A___ and I promise to quit drinking and smoking and chewing and pills and pot and coffee and overeating and impatience (where applicable). We draw up a plan, which reads largely like this: we get in a canoe with two fishing poles, a tarp, two paddles, some worms, a flashlight, and some matches in a ziplock bag – our homemade detox.

We put in up above Tionesta. That first night, the sky closes in fast and we’ve never seen so much rain, and, once we hit the island, we can’t decide whether we should make a shelter first or build a fire. We can’t decide whether we should wade out in the deluge to find some crayfish for dinner or whether we should eat the worms. The short version of the story ends with us hungry and soaking wet, wrapped up in the tarp like so much meat inside a big blue burrito. In the middle of the night, I catch a fourteen-inch Maglite with the back of my head, because A___ woke from a dream in which I was a bear, sleeping in his tent. An honest mistake; we think no more of it. Next morning, A___ catches a crayfish and we can’t agree whether we should eat it or fish with it. In the meantime, I notice a Maple tree about two feet in diameter, shaped like a U, the trunk running horizontal for about twenty feet along the ground. A___ cannot fucking believe I’m worrying about trees at a moment like this – seconds after he’s baited his hook and I decided we should get on the river. We get on the river and there’s not a cloud in the sky, not a drop of sunscreen in the universe, and the minute I get my hook baited, Ange decides we should try to row like hell, the forty or so miles downriver to the camp. We throw up our hands in frustration. A___ decides he’ll agree with whatever I want to do, and that pisses me off, because I need his input, not his fucking approval.

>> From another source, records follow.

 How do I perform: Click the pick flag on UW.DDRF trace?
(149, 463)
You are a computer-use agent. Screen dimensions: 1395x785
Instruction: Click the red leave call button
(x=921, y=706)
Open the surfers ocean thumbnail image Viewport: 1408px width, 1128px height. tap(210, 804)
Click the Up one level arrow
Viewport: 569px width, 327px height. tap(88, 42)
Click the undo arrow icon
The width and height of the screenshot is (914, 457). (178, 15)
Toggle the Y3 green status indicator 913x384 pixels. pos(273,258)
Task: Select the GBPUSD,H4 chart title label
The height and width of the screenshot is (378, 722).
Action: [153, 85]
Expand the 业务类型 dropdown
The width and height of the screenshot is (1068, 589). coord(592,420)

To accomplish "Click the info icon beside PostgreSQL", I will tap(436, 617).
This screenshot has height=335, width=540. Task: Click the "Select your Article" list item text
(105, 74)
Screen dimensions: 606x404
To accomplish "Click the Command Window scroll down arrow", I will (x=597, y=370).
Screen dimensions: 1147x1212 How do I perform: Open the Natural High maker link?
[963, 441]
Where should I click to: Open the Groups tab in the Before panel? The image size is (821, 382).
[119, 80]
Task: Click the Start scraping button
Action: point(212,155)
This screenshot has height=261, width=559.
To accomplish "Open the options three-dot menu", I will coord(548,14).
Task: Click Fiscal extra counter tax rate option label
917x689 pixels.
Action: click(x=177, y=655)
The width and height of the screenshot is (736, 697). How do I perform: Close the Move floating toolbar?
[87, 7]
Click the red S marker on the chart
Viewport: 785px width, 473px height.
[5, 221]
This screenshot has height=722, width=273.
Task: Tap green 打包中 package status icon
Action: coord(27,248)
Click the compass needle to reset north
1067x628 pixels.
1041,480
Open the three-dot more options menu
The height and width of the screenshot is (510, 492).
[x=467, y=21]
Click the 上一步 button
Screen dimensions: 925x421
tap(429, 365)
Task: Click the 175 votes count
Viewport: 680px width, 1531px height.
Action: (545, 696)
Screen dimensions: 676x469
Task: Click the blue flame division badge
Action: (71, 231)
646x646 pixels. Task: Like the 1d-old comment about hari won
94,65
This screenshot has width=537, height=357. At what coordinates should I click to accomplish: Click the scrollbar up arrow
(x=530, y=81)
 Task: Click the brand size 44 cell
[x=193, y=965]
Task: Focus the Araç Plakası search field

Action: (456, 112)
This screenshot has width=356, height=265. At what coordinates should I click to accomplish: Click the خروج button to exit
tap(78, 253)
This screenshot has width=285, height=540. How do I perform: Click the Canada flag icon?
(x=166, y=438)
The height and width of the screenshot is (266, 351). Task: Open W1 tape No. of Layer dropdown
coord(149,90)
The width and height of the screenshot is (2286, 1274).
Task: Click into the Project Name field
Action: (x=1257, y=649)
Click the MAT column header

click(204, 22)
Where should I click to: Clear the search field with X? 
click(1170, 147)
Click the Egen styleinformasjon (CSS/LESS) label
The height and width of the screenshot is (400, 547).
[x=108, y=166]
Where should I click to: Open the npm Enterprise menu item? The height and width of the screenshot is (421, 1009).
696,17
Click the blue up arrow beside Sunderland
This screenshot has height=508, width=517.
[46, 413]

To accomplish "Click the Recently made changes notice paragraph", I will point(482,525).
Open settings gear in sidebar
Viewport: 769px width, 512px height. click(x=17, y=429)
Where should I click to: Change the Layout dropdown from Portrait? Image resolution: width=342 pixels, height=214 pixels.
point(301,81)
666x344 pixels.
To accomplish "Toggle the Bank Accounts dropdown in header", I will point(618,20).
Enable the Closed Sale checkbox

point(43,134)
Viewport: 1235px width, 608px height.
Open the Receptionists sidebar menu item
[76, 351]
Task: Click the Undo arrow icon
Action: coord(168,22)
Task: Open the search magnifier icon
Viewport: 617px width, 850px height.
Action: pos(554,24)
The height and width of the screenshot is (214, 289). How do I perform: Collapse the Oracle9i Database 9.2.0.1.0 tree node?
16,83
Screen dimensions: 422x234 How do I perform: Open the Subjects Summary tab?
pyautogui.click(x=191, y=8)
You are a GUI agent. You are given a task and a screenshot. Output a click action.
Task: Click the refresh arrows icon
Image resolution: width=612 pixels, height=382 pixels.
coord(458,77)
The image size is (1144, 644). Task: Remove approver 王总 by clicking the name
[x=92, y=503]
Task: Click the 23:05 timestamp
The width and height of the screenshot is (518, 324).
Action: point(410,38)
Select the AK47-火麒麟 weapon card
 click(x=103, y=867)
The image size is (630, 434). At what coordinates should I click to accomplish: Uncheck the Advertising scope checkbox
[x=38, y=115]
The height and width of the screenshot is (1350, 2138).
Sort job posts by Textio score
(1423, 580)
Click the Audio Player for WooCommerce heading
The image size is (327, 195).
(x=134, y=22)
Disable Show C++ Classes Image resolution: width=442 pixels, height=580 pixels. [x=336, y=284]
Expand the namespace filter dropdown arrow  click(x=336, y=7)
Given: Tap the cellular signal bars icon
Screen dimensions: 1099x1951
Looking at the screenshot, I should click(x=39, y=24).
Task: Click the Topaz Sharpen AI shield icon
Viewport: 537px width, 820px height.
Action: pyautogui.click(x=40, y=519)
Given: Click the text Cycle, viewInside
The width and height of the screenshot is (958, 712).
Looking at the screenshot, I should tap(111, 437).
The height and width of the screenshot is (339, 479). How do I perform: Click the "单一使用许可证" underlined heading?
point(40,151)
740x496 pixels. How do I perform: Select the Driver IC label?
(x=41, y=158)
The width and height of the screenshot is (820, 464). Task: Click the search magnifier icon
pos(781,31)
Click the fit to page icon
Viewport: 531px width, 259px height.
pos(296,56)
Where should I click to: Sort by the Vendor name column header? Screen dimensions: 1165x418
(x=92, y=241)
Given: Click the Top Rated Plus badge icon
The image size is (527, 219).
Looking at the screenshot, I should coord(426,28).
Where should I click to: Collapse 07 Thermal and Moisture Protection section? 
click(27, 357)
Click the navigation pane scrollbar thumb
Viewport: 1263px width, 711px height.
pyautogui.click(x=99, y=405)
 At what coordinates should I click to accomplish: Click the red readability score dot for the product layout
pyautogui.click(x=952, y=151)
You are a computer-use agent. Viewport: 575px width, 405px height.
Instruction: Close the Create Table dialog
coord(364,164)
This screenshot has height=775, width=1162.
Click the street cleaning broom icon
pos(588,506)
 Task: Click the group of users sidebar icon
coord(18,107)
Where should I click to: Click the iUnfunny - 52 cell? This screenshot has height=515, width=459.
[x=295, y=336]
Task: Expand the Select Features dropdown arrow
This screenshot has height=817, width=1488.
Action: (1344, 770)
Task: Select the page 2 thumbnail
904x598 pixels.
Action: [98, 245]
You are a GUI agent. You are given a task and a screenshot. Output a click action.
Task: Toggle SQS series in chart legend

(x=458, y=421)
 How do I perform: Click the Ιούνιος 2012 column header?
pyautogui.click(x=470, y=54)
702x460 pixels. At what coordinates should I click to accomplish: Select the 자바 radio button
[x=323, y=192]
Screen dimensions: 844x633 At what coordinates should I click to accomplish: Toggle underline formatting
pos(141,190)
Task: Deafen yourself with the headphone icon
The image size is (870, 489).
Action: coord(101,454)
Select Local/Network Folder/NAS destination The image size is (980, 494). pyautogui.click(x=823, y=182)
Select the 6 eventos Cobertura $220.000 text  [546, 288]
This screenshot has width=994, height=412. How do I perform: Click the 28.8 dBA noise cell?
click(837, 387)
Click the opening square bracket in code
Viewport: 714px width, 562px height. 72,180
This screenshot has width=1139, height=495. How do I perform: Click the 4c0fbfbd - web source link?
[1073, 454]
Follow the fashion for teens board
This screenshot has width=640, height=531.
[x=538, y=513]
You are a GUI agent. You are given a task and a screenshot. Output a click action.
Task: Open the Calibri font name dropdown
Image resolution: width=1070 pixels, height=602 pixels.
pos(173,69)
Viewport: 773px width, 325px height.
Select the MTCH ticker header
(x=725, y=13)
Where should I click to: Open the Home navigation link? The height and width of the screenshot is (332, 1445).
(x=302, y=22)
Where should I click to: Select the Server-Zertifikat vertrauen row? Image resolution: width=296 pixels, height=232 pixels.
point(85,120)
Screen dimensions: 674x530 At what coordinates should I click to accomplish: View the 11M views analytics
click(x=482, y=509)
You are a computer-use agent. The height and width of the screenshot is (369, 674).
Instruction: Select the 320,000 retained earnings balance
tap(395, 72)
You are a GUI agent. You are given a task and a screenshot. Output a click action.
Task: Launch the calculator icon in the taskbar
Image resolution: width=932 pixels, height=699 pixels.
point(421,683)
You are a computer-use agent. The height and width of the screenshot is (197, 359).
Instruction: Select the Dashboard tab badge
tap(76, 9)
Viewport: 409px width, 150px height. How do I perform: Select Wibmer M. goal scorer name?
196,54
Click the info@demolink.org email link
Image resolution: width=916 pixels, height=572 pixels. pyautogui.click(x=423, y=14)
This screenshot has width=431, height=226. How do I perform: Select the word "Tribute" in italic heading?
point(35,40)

I decide to act like I’m the only person in the world on the river, and I’m not sure what A___ does for the next couple hours, even as I steer us to shore under a bridge and watch him walk up over the hill. Now I’m the only person in the world on land, and when he gets back down the hill, I don’t know A___’s opinion about us carrying the canoe up to the road, and when D___ gets there I act like I’m the only person in the world tying the canoe to his roof, sitting in the car, walking into the restaurant. We smoke D___’s cigarettes while we wait for our omelets, acting like we’re each the only person in the world in that booth.

D___ asks us how our trip went. We stub our smokes and don’t look at each other and don’t talk about that canoe trip for more than six years at which point we’re good good buddies again, chewing tobacco and drinking our beer and smoking our pot and popping our pills and drinking our coffee and impatiently overeating (where applicable) and having a laugh about the tenure of our friendship, and A___ says, “You know, sometimes, when I think about that canoe trip, I still get pissed at you.” I set down my beer and lean forward a bit and say, “You? Get pissed? At me?”